In today's throw away world many couples find themselves in divorce court when a disability occurs after marriage.

I personally heard from a spouse this isn't what I signed on for so get out. Not the one in this article though.

I wrote this article as proof that love conquers all. True love isn't about what a person looks like or what they can or can't do.

It's about actually being part of the other person. The triumphs and tragedies then are shared in a way any other two people will never understand, because you are "one".


izettl profile image

izettl 5 years ago from The Great Northwest

very useful article. There are numerous disabilities other than wheel chairs and this can be applied to many of them. It's something that needs to be given a second thought in my opinion. People fall in love, but the actual day to day existence is something else and takes careful consideration. For most of us, you can't do everything that everybody else can and that takes getting used to. It depends a lot on the disabled person's attitude about their disability. You chose to find things you CAN do with someone.
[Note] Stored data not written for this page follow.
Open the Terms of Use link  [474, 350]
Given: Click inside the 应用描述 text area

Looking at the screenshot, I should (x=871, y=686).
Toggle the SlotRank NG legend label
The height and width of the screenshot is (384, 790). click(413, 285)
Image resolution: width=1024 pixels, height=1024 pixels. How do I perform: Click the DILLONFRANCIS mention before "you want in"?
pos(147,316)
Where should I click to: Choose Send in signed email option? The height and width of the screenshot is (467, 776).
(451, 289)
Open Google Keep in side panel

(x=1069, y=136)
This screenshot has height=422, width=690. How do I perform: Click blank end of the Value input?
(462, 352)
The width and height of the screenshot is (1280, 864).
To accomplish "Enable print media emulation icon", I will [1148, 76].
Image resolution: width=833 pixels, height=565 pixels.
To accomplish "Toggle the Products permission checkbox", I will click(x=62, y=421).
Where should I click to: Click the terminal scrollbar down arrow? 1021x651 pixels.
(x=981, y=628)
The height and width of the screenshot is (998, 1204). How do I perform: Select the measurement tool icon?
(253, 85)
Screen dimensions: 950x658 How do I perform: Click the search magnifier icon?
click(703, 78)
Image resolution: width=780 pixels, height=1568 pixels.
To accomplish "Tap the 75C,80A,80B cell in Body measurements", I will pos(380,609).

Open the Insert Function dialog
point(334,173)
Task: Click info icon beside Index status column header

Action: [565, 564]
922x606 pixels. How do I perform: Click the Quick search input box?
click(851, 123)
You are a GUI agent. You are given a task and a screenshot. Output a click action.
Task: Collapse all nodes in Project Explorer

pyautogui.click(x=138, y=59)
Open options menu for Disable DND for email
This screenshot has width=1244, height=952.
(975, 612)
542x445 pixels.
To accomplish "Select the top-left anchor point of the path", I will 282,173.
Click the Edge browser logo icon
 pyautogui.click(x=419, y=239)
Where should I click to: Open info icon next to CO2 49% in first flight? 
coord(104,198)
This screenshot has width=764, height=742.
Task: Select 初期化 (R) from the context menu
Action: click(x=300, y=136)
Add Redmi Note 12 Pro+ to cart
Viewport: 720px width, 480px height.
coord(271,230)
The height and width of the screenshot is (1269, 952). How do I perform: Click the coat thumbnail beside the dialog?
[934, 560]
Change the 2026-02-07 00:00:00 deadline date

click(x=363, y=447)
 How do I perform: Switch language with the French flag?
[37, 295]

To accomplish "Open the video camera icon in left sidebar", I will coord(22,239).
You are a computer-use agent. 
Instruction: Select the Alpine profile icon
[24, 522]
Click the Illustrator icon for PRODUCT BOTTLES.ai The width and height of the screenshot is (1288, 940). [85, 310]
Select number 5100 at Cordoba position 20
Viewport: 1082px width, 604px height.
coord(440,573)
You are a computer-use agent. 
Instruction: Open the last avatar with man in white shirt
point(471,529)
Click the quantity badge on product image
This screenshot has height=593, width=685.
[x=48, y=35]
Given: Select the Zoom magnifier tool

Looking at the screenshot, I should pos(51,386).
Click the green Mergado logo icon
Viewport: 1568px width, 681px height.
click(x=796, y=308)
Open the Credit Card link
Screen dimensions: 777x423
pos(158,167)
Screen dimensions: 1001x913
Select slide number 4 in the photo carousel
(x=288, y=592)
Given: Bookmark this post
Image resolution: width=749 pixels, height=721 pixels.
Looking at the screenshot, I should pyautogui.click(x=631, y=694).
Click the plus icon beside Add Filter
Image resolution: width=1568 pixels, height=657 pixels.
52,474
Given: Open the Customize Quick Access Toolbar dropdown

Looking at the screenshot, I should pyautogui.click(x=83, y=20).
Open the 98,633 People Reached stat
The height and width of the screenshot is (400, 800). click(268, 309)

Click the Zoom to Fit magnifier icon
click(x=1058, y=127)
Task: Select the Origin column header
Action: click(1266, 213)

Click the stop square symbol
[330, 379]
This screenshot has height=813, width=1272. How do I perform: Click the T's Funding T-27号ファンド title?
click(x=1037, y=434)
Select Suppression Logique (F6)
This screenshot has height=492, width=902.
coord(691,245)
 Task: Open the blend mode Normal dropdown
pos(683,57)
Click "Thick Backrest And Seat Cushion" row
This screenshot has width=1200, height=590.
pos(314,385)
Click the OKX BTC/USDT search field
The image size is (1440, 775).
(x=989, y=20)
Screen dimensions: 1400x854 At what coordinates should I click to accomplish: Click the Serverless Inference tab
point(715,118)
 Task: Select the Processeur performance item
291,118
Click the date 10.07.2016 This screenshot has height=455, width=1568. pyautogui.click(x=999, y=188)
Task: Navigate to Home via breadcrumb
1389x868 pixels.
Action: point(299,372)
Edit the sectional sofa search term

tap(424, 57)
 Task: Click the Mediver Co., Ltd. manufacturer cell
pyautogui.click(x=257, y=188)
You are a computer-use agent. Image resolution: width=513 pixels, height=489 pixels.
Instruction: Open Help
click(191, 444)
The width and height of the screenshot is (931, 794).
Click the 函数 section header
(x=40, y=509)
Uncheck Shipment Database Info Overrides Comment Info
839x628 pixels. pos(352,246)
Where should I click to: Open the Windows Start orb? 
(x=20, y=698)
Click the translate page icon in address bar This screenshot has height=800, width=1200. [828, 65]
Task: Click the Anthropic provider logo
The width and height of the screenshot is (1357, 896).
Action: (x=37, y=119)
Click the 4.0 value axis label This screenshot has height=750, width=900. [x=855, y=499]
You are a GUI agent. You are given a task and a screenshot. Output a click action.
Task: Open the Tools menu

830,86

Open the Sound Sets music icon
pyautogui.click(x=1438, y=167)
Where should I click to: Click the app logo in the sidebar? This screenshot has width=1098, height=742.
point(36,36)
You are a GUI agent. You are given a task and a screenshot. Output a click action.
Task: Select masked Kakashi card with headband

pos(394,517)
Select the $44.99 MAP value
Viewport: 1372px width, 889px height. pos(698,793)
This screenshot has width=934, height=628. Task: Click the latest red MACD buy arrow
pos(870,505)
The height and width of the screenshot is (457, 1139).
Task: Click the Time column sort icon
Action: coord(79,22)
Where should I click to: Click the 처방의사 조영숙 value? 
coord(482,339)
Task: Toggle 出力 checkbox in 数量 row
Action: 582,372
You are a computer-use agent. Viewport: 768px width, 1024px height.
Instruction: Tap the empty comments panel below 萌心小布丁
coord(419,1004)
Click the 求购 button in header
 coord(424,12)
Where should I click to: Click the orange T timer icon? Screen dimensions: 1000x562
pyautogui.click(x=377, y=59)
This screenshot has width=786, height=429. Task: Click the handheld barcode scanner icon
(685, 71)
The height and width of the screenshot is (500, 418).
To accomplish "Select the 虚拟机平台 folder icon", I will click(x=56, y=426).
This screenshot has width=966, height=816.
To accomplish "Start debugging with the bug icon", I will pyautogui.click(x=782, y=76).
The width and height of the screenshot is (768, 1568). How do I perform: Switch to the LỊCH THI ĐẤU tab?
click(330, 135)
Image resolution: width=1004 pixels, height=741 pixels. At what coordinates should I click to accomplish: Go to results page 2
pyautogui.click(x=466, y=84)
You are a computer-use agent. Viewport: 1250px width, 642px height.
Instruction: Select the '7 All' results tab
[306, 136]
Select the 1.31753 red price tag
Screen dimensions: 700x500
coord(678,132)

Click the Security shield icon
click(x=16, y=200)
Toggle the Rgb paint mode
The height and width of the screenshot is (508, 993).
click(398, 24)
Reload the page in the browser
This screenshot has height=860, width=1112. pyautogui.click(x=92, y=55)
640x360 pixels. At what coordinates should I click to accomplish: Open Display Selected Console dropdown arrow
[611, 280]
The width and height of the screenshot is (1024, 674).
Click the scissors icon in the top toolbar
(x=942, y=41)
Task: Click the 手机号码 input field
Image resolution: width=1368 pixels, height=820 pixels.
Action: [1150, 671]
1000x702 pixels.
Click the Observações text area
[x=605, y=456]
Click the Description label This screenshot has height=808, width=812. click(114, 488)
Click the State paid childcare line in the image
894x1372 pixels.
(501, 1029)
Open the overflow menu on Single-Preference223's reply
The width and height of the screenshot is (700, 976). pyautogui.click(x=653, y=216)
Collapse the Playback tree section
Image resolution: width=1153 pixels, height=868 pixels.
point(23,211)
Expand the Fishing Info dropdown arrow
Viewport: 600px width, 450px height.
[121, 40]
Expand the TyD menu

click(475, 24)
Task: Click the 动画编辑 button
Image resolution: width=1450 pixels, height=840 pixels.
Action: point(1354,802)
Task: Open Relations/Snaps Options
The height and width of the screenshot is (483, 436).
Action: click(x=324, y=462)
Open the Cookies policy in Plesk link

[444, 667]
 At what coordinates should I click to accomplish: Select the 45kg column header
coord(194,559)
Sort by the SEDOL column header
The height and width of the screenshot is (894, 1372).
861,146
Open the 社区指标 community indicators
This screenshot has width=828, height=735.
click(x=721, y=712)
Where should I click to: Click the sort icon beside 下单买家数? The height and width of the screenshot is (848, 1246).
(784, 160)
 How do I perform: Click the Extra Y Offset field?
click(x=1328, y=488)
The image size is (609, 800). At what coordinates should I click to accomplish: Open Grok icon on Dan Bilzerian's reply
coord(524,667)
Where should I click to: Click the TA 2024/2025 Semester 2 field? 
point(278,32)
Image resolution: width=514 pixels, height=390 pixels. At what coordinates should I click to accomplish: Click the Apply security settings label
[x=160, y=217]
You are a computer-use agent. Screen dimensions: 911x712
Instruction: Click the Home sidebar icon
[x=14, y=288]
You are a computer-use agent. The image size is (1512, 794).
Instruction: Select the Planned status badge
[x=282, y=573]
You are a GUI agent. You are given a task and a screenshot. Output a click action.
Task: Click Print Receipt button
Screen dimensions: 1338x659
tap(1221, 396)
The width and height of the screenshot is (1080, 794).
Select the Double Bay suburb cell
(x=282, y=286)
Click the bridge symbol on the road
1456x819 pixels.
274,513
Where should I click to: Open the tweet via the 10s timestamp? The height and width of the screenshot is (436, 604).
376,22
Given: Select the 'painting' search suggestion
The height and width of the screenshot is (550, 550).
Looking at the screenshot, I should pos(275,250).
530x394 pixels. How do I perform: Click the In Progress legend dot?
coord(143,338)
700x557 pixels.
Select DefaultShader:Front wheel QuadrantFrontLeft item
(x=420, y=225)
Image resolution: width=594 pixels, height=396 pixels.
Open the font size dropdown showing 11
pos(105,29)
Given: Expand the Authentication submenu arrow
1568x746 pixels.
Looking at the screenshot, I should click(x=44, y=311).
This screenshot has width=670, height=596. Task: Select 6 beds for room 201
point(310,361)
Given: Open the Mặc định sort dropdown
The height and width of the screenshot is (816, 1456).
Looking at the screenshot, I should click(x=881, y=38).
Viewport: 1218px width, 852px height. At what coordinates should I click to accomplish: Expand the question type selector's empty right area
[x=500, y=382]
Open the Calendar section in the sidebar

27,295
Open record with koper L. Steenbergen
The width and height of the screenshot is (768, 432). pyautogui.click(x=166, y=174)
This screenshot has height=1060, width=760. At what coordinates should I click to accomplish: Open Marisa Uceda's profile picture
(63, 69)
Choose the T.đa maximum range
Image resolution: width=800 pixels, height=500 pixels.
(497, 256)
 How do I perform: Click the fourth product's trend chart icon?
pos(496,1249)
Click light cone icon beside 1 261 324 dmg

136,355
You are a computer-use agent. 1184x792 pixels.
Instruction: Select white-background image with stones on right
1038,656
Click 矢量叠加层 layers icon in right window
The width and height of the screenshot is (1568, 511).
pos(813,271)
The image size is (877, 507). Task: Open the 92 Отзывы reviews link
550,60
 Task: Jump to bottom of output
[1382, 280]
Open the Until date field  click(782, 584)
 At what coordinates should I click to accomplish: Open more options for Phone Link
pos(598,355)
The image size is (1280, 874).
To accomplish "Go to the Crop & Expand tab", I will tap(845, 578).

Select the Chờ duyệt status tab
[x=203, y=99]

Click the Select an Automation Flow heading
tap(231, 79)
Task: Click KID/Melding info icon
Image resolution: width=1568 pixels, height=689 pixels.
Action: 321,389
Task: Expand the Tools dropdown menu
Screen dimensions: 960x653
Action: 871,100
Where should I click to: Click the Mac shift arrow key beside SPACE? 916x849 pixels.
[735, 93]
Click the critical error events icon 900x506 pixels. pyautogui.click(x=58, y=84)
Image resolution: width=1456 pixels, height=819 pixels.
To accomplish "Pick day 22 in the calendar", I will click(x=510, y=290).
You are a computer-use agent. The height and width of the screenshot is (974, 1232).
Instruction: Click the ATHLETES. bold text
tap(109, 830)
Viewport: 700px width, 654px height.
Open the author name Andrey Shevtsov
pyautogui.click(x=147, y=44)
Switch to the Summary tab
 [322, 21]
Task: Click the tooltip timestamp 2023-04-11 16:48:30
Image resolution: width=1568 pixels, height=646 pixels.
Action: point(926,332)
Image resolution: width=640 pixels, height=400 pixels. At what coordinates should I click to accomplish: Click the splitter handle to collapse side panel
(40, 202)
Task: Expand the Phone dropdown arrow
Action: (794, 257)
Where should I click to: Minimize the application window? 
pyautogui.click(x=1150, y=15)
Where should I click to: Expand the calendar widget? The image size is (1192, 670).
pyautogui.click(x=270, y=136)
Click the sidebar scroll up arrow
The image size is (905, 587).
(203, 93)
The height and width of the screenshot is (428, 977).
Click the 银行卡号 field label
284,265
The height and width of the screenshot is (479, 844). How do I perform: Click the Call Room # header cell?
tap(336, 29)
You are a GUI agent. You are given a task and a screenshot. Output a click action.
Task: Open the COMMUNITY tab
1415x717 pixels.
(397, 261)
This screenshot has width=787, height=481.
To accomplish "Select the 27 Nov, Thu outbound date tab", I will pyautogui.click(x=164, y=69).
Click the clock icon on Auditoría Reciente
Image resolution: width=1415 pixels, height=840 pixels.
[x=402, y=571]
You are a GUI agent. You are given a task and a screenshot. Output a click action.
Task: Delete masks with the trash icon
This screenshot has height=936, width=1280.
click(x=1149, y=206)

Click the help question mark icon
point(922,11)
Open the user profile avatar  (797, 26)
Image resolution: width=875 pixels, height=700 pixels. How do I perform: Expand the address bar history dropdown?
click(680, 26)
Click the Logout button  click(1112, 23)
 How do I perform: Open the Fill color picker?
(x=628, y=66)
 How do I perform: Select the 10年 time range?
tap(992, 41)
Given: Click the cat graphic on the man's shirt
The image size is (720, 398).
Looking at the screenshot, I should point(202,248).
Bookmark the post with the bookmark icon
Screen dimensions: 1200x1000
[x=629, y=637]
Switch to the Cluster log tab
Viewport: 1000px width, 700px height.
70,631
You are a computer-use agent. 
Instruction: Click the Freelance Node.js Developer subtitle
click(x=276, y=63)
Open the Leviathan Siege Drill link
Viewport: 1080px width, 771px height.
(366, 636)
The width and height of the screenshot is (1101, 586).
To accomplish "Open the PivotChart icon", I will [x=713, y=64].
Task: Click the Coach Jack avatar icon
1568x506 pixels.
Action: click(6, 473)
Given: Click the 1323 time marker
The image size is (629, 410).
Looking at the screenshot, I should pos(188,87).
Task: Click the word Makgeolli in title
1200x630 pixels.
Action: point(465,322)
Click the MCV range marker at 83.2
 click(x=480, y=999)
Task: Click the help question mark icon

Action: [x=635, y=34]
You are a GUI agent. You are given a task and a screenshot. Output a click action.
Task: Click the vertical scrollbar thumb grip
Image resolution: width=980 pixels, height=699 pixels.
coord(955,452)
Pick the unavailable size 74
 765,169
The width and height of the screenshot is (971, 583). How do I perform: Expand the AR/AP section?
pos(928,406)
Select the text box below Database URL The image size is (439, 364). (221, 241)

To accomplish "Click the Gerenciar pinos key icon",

I have rheumatoid arthritis, something I got after getting married and it's been a big adjustment. Still getting used to what I can and can't do. Again, I just want to say this article was great!


wheelinallover 5 years ago

I read your post and do have to say although my marriage was a bed of roses, there were a few thorns along the way. We never fought, verbally or physically and for both of us it was a good thing. I didn't have much trouble adapting to her special needs, in fact some of them I really enjoyed. I loved to pick her up to move her from place to place. Before or since I have never met another person who was so compatible. Even after I went into a wheelchair also we found ways, she would have her brother pick her up so she could sit on my lap in my wheelchair. There was a lot of laughter while she was alive and many tears after she was gone. I still would not want to have missed my time with her for anything.


Rickrideshorses profile image

Rickrideshorses 5 years ago from England

Great hub. Sorry to hear that your wife has now passed away. The way you and your partner first met is lovely and shows that a person's qualities as ahuman being are most important. It's always best to see the person inside and not just their body or their wheelchair and home adaptations.